Pensamiento crítico e
innovador, frente al pensamiento “reproductivo” que
tantas veces impera en los modelos y acciones educativos. La sociedad de
finales de siglo necesita que formemos personas capaces de ver con ojos nuevos
la realidad, de criticar constructivamente las disfunciones de nuestros
sistemas y, sobre todo, de elaborar alternativas, modelos de pensamiento y
acción distintos pero posibles. Y ello sólo será posible cuando nuestras
experiencias educativas se sustenten sobre el desarrollo de la creatividad y la
participación.
l. Integración de conceptos,
actitudes y valores desde el convencimiento de
que no es posible modificar las pautas de conducta en relación con el medio
ambiente movilizando tan sólo el campo cognitivo de quienes aprenden. Es
preciso que, junto con la clarificación conceptual, nuestros programas
contemplen los aspectos éticos, las formas de comunicación, las aptitudes y
actitudes vinculadas a los afectos, los sentimientos, que dan sentido a las
conductas individuales y colectivas.
Una E.A. atenta a esta multiplicidad de registros será
realmente movilizadora, huyendo de esa vieja falacia de que “se ama algo o
alguien cuando se lo conoce mejor” (que sólo es verdad en parte) para aceptar
que se conoce mejor cuanto nos rodea (personas, entorno, etc.) cuando se le
ama. En todo caso, seguramente el equilibrio al incorporar ambas posibilidades,
conocimiento y afectos, sea la mejor manera de garantizar que nuestros
programas educativo-ambientales no caigan en el vacío.

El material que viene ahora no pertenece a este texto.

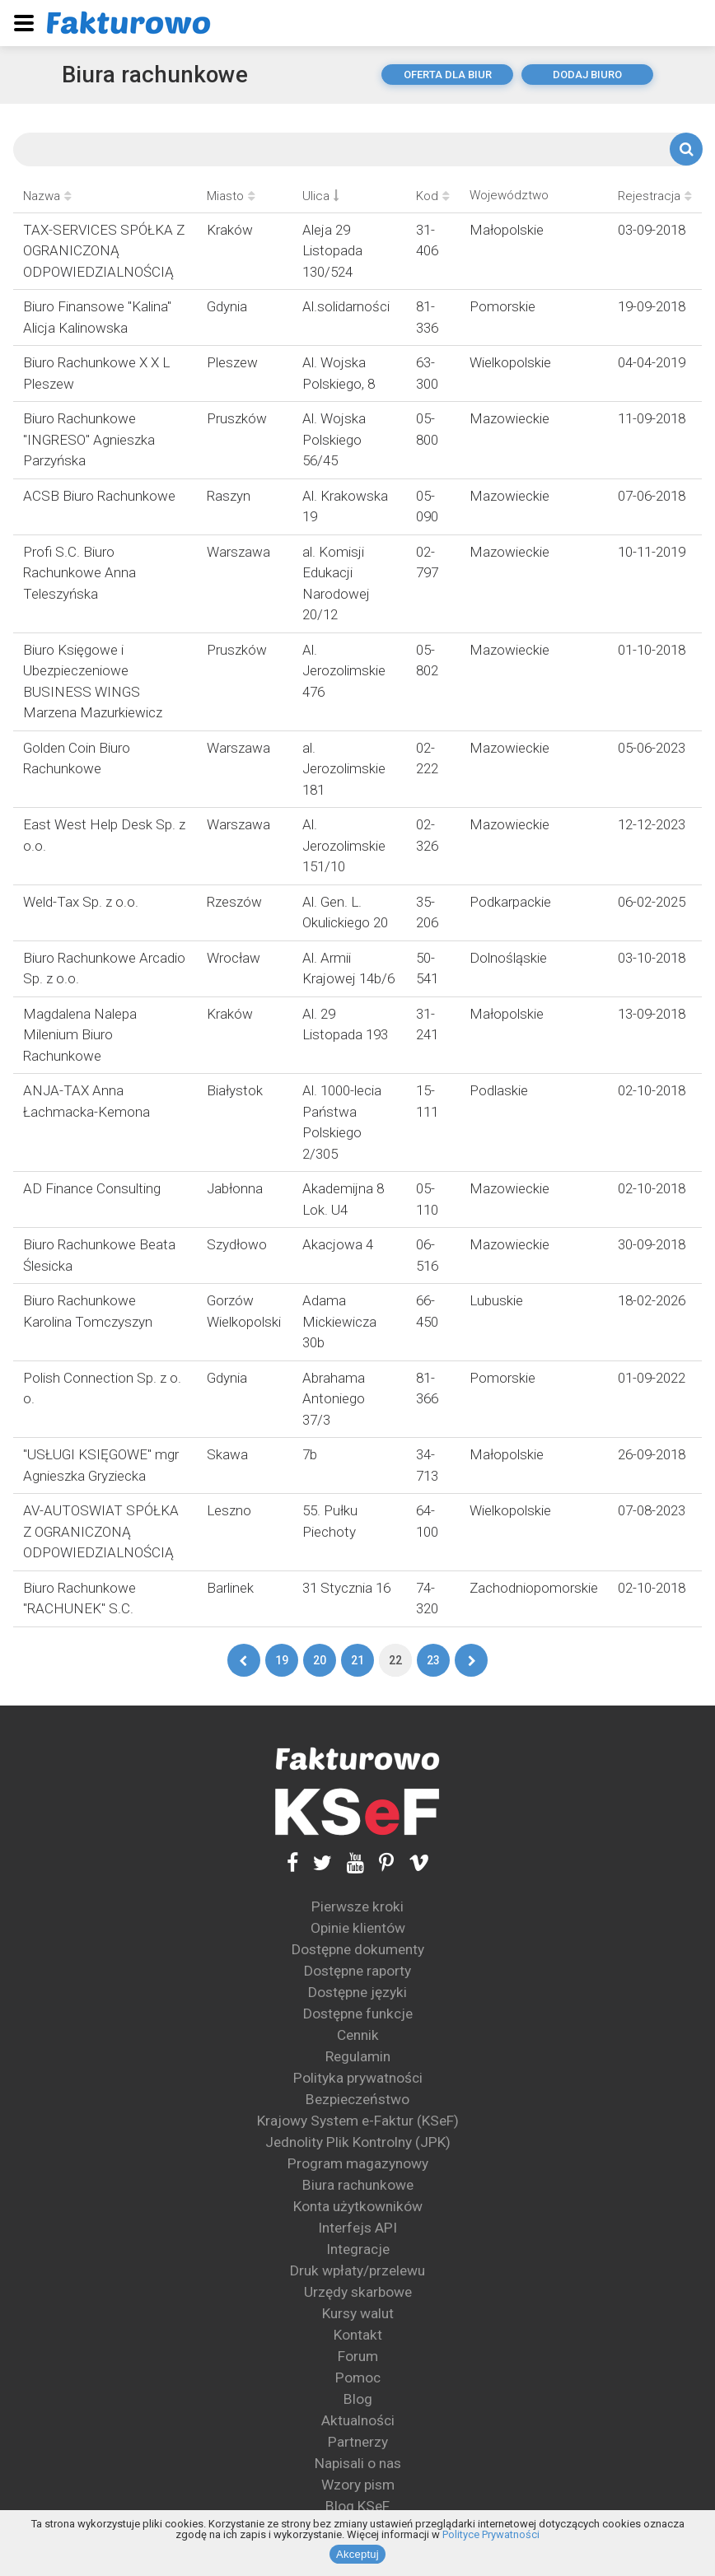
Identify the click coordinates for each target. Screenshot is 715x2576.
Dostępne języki (357, 1992)
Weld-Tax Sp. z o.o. (80, 902)
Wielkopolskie (510, 362)
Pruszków (237, 418)
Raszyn (228, 496)
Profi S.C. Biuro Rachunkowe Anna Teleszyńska (79, 573)
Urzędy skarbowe (358, 2292)
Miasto (231, 196)
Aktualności (358, 2420)
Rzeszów (234, 902)
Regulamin (357, 2056)
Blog (357, 2399)
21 (357, 1660)
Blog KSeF (357, 2506)
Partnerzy (358, 2442)
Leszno (229, 1510)
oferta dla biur (448, 74)
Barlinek (230, 1588)
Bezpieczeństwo (357, 2099)
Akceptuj (357, 2554)
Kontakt (358, 2334)
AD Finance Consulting (92, 1188)
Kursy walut (358, 2313)
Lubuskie (496, 1300)
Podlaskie (499, 1090)
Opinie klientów (358, 1928)
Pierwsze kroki (357, 1906)
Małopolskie (507, 230)
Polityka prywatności (358, 2078)
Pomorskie (502, 306)
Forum (358, 2356)
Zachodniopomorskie (534, 1588)
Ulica (320, 196)
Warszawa (238, 552)
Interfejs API (357, 2227)
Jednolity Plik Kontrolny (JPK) (358, 2142)
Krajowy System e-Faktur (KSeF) (358, 2120)
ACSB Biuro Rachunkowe (99, 496)
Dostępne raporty (357, 1970)
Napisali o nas (358, 2463)
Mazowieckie (509, 418)
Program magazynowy (357, 2163)
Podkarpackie (510, 902)
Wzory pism (358, 2484)
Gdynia (227, 306)
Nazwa (47, 196)
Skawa (227, 1454)
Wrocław (233, 958)
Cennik (358, 2035)
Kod (433, 196)
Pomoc (358, 2377)
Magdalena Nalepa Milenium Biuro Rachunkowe (80, 1035)
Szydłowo (237, 1244)
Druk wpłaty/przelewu (357, 2270)
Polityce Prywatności (491, 2534)
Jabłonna (235, 1188)
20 (319, 1660)
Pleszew (232, 362)
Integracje (358, 2249)
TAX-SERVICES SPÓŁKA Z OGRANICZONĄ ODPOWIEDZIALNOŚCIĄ (104, 251)
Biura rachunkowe (156, 74)
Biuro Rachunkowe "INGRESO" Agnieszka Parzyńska (89, 439)
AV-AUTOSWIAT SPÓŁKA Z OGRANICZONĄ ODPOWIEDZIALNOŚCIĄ (101, 1531)
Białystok (235, 1090)
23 (433, 1660)
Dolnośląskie (508, 958)
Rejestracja (655, 196)
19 (281, 1660)
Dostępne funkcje (358, 2013)
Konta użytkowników (358, 2206)
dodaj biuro (587, 74)
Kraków (230, 230)
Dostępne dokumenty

m. La toma de decisiones como
ejercicio básico. Si estamos convencidos de
que la E.A. es un movimiento orientado al cambio, hemos de tener presente que
el cambio requiere no sólo nuevos modelos de interpretación de la realidad (un
cambio de paradigma) sino también, y consecuentemente, nuevas formas de acción
que se manifiesten en forma de decisiones para el uso y gestión de los
recursos.
n. Desde esta perspectiva, nos
atrevemos a afirmar que ningún proceso educativo-ambiental debería concluir sin
un ejercicio, aunque fuese mínimo, de toma de decisiones por los participantes.

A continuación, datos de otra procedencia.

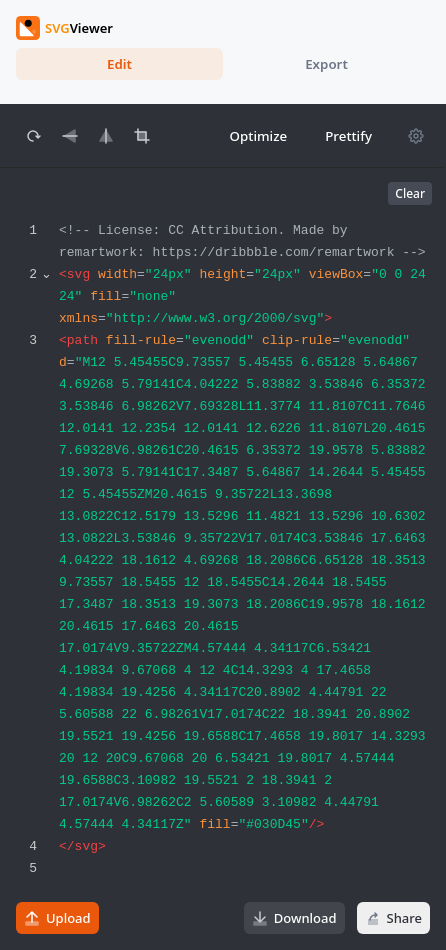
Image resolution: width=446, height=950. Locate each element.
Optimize (259, 136)
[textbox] (249, 576)
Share (393, 918)
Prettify (348, 136)
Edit (119, 64)
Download (294, 918)
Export (326, 64)
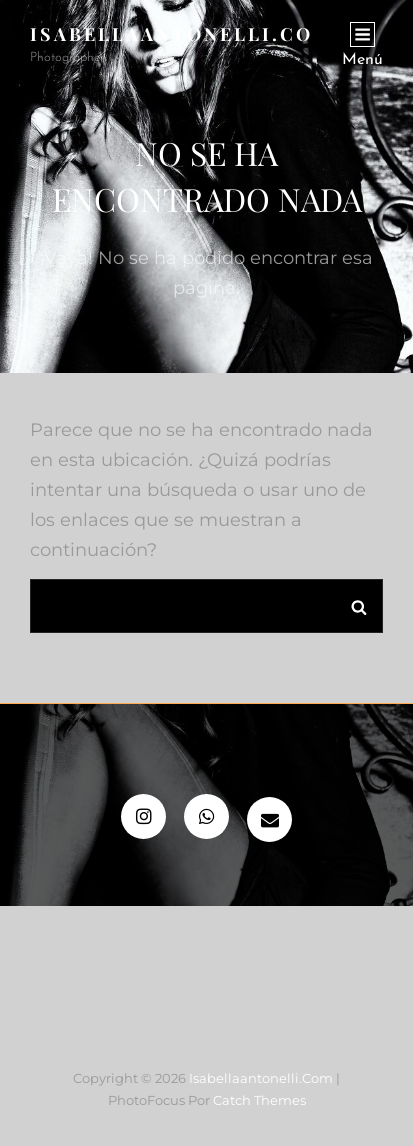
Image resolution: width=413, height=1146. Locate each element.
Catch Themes (259, 1100)
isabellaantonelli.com (181, 34)
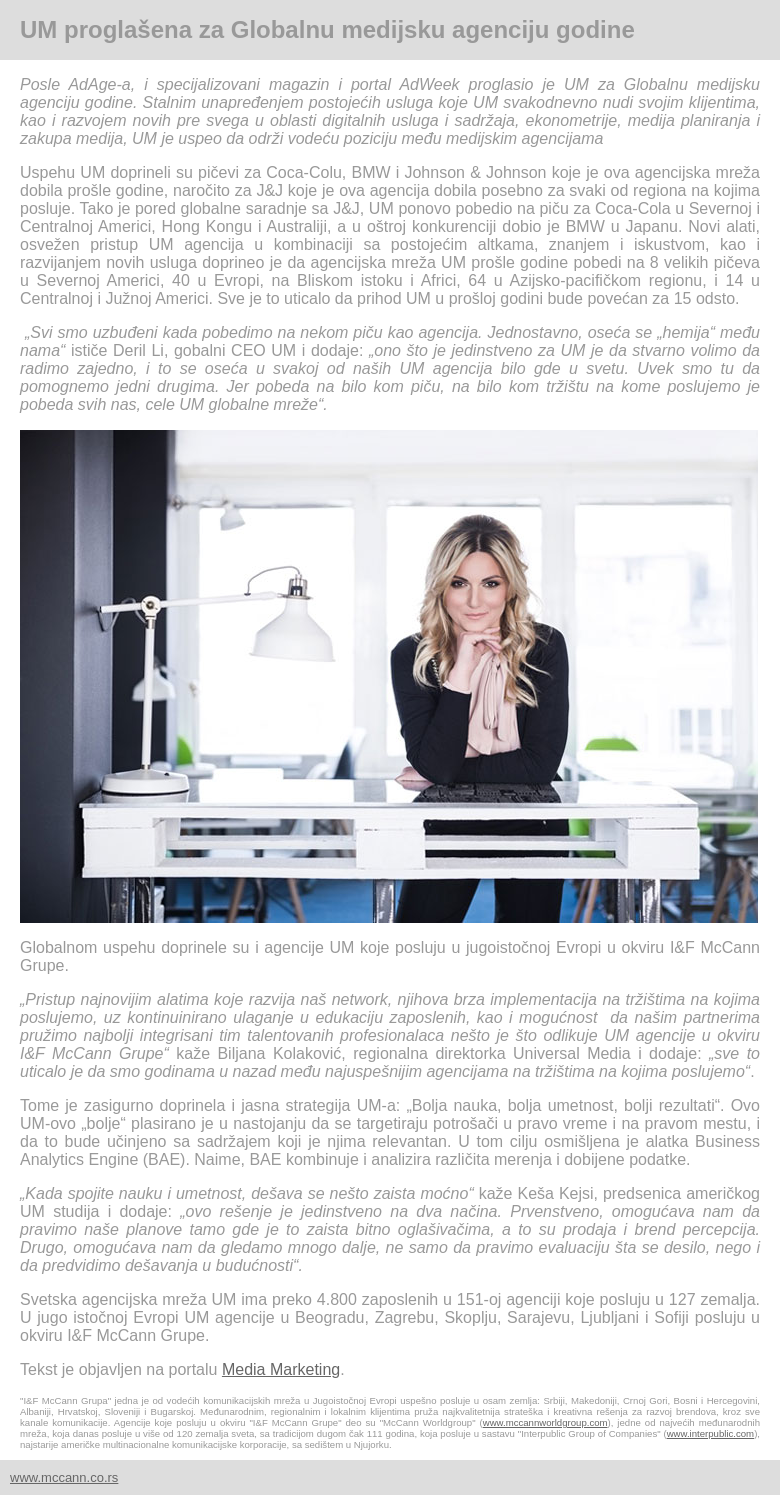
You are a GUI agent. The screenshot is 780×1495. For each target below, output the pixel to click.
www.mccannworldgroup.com (545, 1422)
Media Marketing (281, 1369)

Por supuesto, estamos hablando de decisiones libremente asumidas, no
necesariamente homogéneas, cada una de ellas acorde con el “momento” y la
trayectoria de cada persona o grupo. Pero lo que defendemos es que se requiere
“ir más allá” del pensamiento, comprometerlo y comprometerse en acciones
concretas, porque es en ellas donde verdaderamente podremos poner a prueba
nuestros modelos teóricos, para confirmarlos o refutarlos.
o. La interdisciplinariedad
como principio metodológico. A un enfoque sistémico,
que debe proporcionarnos una visión relacional y compleja de la realidad,
corresponde coherentemente una aproximación interdisciplinaria en el campo de
la metodología. Es decir, que tendremos que acostumbrarnos a analizar los
problemas ambientales con quienes aprenden no sólo como cuestiones ecológicas o
como conflictos económicos, sino incorporando diferentes enfoques
complementarios (ético, económico, político, ecológico, histórico, etc.) que,
de forma complementaria, permitan dar cuenta de la complejidad de tales temas.
La interdisciplinariedad se impone así como una exigencia que parte de la propia naturaleza compleja del medio ambiente, de modo que nuestro trabajo tendrá mayor sentido y resultará más rico en matices en la medida en que podamos realizarlo en el ámbito de equipos interdisciplinarios.